Copy the listing below word for word, keeping every line in its original order and form.

——————

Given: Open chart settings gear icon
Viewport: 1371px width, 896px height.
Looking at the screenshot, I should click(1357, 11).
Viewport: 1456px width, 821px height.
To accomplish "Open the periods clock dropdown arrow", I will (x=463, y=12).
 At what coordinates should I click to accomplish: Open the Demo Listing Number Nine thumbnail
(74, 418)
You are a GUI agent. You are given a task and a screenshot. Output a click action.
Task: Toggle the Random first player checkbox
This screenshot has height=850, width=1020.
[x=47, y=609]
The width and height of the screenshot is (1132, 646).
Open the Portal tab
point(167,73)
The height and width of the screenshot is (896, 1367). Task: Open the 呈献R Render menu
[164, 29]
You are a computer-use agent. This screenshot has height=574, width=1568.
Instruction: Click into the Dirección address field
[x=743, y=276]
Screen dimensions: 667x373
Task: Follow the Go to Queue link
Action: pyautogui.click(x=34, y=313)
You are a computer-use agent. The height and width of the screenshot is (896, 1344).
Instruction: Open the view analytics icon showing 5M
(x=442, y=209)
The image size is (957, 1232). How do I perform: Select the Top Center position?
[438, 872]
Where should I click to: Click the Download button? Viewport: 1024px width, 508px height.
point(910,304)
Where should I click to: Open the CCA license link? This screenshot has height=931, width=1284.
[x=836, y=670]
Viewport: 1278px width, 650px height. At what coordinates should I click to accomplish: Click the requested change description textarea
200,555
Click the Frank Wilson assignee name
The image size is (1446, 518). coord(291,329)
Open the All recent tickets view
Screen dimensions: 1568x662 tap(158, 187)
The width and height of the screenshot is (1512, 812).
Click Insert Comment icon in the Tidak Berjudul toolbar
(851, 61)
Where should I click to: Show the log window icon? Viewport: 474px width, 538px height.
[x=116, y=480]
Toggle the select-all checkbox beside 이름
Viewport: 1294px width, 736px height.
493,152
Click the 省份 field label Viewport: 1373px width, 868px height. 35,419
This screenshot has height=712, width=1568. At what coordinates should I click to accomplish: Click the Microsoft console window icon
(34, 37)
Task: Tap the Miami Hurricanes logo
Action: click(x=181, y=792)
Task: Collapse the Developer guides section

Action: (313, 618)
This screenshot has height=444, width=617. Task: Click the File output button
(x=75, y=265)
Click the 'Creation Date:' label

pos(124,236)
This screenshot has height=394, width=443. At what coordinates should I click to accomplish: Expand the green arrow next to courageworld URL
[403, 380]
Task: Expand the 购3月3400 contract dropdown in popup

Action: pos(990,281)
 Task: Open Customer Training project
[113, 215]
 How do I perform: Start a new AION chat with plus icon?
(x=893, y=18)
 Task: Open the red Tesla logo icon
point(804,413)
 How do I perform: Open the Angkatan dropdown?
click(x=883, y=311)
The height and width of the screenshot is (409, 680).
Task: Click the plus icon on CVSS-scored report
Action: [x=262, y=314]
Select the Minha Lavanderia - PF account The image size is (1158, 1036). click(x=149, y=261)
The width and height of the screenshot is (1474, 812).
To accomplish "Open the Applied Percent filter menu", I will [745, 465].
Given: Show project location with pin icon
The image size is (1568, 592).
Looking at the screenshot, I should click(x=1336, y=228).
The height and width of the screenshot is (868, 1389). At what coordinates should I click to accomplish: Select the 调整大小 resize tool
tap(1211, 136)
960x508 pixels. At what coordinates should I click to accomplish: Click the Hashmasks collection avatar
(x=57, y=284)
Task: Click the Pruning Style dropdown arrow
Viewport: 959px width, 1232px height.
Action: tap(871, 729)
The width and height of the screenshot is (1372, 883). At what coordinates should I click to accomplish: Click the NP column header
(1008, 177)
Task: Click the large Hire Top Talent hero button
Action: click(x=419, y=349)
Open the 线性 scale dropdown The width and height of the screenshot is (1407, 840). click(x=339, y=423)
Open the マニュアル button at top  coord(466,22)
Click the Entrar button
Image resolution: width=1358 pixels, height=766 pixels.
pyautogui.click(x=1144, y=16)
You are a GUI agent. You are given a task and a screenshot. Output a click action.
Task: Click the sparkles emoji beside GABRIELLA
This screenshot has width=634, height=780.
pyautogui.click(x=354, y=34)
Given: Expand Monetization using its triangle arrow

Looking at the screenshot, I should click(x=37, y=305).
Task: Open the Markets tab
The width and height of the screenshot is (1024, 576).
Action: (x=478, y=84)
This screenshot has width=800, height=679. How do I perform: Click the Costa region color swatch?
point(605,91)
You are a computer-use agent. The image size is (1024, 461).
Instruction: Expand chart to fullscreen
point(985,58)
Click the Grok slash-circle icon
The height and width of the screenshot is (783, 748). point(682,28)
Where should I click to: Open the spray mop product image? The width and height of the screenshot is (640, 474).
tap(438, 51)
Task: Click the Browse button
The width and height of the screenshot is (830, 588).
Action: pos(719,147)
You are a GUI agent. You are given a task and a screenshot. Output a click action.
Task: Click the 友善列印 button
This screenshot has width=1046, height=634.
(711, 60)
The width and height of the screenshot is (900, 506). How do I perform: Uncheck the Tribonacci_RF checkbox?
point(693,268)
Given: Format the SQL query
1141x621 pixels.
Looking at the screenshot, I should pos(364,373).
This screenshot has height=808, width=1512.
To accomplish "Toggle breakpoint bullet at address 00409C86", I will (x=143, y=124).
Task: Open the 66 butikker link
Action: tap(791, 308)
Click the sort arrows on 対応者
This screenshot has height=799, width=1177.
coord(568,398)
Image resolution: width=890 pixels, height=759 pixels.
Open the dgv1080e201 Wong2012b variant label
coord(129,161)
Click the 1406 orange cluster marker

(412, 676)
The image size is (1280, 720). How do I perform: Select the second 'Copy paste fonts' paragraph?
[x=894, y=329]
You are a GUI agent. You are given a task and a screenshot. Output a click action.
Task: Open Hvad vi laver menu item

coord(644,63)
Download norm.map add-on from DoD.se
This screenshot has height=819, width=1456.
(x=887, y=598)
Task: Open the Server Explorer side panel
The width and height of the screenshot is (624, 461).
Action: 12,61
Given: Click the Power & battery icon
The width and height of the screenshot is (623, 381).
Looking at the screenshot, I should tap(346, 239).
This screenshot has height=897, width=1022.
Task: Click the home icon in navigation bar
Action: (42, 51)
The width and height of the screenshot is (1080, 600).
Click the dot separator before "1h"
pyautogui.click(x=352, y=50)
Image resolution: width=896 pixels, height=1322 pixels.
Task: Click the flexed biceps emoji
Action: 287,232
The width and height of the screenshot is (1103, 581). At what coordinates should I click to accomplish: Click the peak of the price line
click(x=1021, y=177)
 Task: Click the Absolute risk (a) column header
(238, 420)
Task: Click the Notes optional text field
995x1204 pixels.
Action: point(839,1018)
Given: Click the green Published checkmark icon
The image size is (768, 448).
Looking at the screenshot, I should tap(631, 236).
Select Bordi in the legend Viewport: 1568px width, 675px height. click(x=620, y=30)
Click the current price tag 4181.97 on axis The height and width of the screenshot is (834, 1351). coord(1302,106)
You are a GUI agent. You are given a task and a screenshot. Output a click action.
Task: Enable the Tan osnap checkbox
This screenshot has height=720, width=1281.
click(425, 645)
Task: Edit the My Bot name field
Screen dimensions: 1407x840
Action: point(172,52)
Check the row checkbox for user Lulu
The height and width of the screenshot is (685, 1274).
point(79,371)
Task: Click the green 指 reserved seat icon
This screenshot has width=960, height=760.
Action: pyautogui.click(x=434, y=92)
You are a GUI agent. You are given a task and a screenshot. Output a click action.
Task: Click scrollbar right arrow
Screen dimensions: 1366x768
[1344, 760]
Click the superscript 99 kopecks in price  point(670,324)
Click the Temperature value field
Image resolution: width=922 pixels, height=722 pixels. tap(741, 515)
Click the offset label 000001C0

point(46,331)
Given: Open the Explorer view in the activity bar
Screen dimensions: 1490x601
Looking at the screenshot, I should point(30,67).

——————

• _ANSWER TO THIS TASK_:
Given: Open chart settings gear icon
Viewport: 1371px width, 896px height.
Looking at the screenshot, I should click(1357, 11).
Viewport: 1456px width, 821px height.
To accomplish "Open the periods clock dropdown arrow", I will (x=463, y=12).
 At what coordinates should I click to accomplish: Open the Demo Listing Number Nine thumbnail
(74, 418)
You are a GUI agent. You are given a task and a screenshot. Output a click action.
Task: Toggle the Random first player checkbox
This screenshot has height=850, width=1020.
[x=47, y=609]
The width and height of the screenshot is (1132, 646).
Open the Portal tab
point(167,73)
The height and width of the screenshot is (896, 1367). Task: Open the 呈献R Render menu
[164, 29]
You are a computer-use agent. This screenshot has height=574, width=1568.
Instruction: Click into the Dirección address field
[x=743, y=276]
Screen dimensions: 667x373
Task: Follow the Go to Queue link
Action: pyautogui.click(x=34, y=313)
You are a computer-use agent. The height and width of the screenshot is (896, 1344).
Instruction: Open the view analytics icon showing 5M
(x=442, y=209)
The image size is (957, 1232). How do I perform: Select the Top Center position?
[438, 872]
Where should I click to: Click the Download button? Viewport: 1024px width, 508px height.
point(910,304)
Where should I click to: Open the CCA license link? This screenshot has height=931, width=1284.
[x=836, y=670]
Viewport: 1278px width, 650px height. At what coordinates should I click to accomplish: Click the requested change description textarea
200,555
Click the Frank Wilson assignee name
The image size is (1446, 518). coord(291,329)
Open the All recent tickets view
Screen dimensions: 1568x662 tap(158, 187)
The width and height of the screenshot is (1512, 812).
Click Insert Comment icon in the Tidak Berjudul toolbar
(851, 61)
Where should I click to: Show the log window icon? Viewport: 474px width, 538px height.
[x=116, y=480]
Toggle the select-all checkbox beside 이름
Viewport: 1294px width, 736px height.
493,152
Click the 省份 field label Viewport: 1373px width, 868px height. 35,419
This screenshot has height=712, width=1568. At what coordinates should I click to accomplish: Click the Microsoft console window icon
(34, 37)
Task: Tap the Miami Hurricanes logo
Action: click(x=181, y=792)
Task: Collapse the Developer guides section

Action: (313, 618)
This screenshot has height=444, width=617. Task: Click the File output button
(x=75, y=265)
Click the 'Creation Date:' label

pos(124,236)
This screenshot has height=394, width=443. At what coordinates should I click to accomplish: Expand the green arrow next to courageworld URL
[403, 380]
Task: Expand the 购3月3400 contract dropdown in popup

Action: pos(990,281)
 Task: Open Customer Training project
[113, 215]
 How do I perform: Start a new AION chat with plus icon?
(x=893, y=18)
 Task: Open the red Tesla logo icon
point(804,413)
 How do I perform: Open the Angkatan dropdown?
click(x=883, y=311)
The height and width of the screenshot is (409, 680).
Task: Click the plus icon on CVSS-scored report
Action: [x=262, y=314]
Select the Minha Lavanderia - PF account The image size is (1158, 1036). click(x=149, y=261)
The width and height of the screenshot is (1474, 812).
To accomplish "Open the Applied Percent filter menu", I will [745, 465].
Given: Show project location with pin icon
The image size is (1568, 592).
Looking at the screenshot, I should click(x=1336, y=228).
The height and width of the screenshot is (868, 1389). At what coordinates should I click to accomplish: Select the 调整大小 resize tool
tap(1211, 136)
960x508 pixels. At what coordinates should I click to accomplish: Click the Hashmasks collection avatar
(x=57, y=284)
Task: Click the Pruning Style dropdown arrow
Viewport: 959px width, 1232px height.
Action: tap(871, 729)
The width and height of the screenshot is (1372, 883). At what coordinates should I click to accomplish: Click the NP column header
(1008, 177)
Task: Click the large Hire Top Talent hero button
Action: click(x=419, y=349)
Open the 线性 scale dropdown The width and height of the screenshot is (1407, 840). click(x=339, y=423)
Open the マニュアル button at top  coord(466,22)
Click the Entrar button
Image resolution: width=1358 pixels, height=766 pixels.
pyautogui.click(x=1144, y=16)
You are a GUI agent. You are given a task and a screenshot. Output a click action.
Task: Click the sparkles emoji beside GABRIELLA
This screenshot has width=634, height=780.
pyautogui.click(x=354, y=34)
Given: Expand Monetization using its triangle arrow

Looking at the screenshot, I should click(x=37, y=305).
Task: Open the Markets tab
The width and height of the screenshot is (1024, 576).
Action: (x=478, y=84)
This screenshot has width=800, height=679. How do I perform: Click the Costa region color swatch?
point(605,91)
You are a computer-use agent. The image size is (1024, 461).
Instruction: Expand chart to fullscreen
point(985,58)
Click the Grok slash-circle icon
The height and width of the screenshot is (783, 748). point(682,28)
Where should I click to: Open the spray mop product image? The width and height of the screenshot is (640, 474).
tap(438, 51)
Task: Click the Browse button
The width and height of the screenshot is (830, 588).
Action: pos(719,147)
You are a GUI agent. You are given a task and a screenshot. Output a click action.
Task: Click the 友善列印 button
This screenshot has width=1046, height=634.
(711, 60)
The width and height of the screenshot is (900, 506). How do I perform: Uncheck the Tribonacci_RF checkbox?
point(693,268)
Given: Format the SQL query
1141x621 pixels.
Looking at the screenshot, I should pos(364,373).
This screenshot has height=808, width=1512.
To accomplish "Toggle breakpoint bullet at address 00409C86", I will (x=143, y=124).
Task: Open the 66 butikker link
Action: tap(791, 308)
Click the sort arrows on 対応者
This screenshot has height=799, width=1177.
coord(568,398)
Image resolution: width=890 pixels, height=759 pixels.
Open the dgv1080e201 Wong2012b variant label
coord(129,161)
Click the 1406 orange cluster marker

(412, 676)
The image size is (1280, 720). How do I perform: Select the second 'Copy paste fonts' paragraph?
[x=894, y=329]
You are a GUI agent. You are given a task and a screenshot. Output a click action.
Task: Open Hvad vi laver menu item

coord(644,63)
Download norm.map add-on from DoD.se
This screenshot has height=819, width=1456.
(x=887, y=598)
Task: Open the Server Explorer side panel
The width and height of the screenshot is (624, 461).
Action: 12,61
Given: Click the Power & battery icon
The width and height of the screenshot is (623, 381).
Looking at the screenshot, I should tap(346, 239).
This screenshot has height=897, width=1022.
Task: Click the home icon in navigation bar
Action: (42, 51)
The width and height of the screenshot is (1080, 600).
Click the dot separator before "1h"
pyautogui.click(x=352, y=50)
Image resolution: width=896 pixels, height=1322 pixels.
Task: Click the flexed biceps emoji
Action: 287,232
The width and height of the screenshot is (1103, 581). At what coordinates should I click to accomplish: Click the peak of the price line
click(x=1021, y=177)
 Task: Click the Absolute risk (a) column header
(238, 420)
Task: Click the Notes optional text field
995x1204 pixels.
Action: point(839,1018)
Given: Click the green Published checkmark icon
The image size is (768, 448).
Looking at the screenshot, I should tap(631, 236).
Select Bordi in the legend Viewport: 1568px width, 675px height. click(x=620, y=30)
Click the current price tag 4181.97 on axis The height and width of the screenshot is (834, 1351). coord(1302,106)
You are a GUI agent. You are given a task and a screenshot. Output a click action.
Task: Enable the Tan osnap checkbox
This screenshot has height=720, width=1281.
click(425, 645)
Task: Edit the My Bot name field
Screen dimensions: 1407x840
Action: point(172,52)
Check the row checkbox for user Lulu
The height and width of the screenshot is (685, 1274).
point(79,371)
Task: Click the green 指 reserved seat icon
This screenshot has width=960, height=760.
Action: pyautogui.click(x=434, y=92)
You are a GUI agent. You are given a task and a screenshot. Output a click action.
Task: Click scrollbar right arrow
Screen dimensions: 1366x768
[1344, 760]
Click the superscript 99 kopecks in price  point(670,324)
Click the Temperature value field
Image resolution: width=922 pixels, height=722 pixels. tap(741, 515)
Click the offset label 000001C0

point(46,331)
Given: Open the Explorer view in the activity bar
Screen dimensions: 1490x601
Looking at the screenshot, I should point(30,67).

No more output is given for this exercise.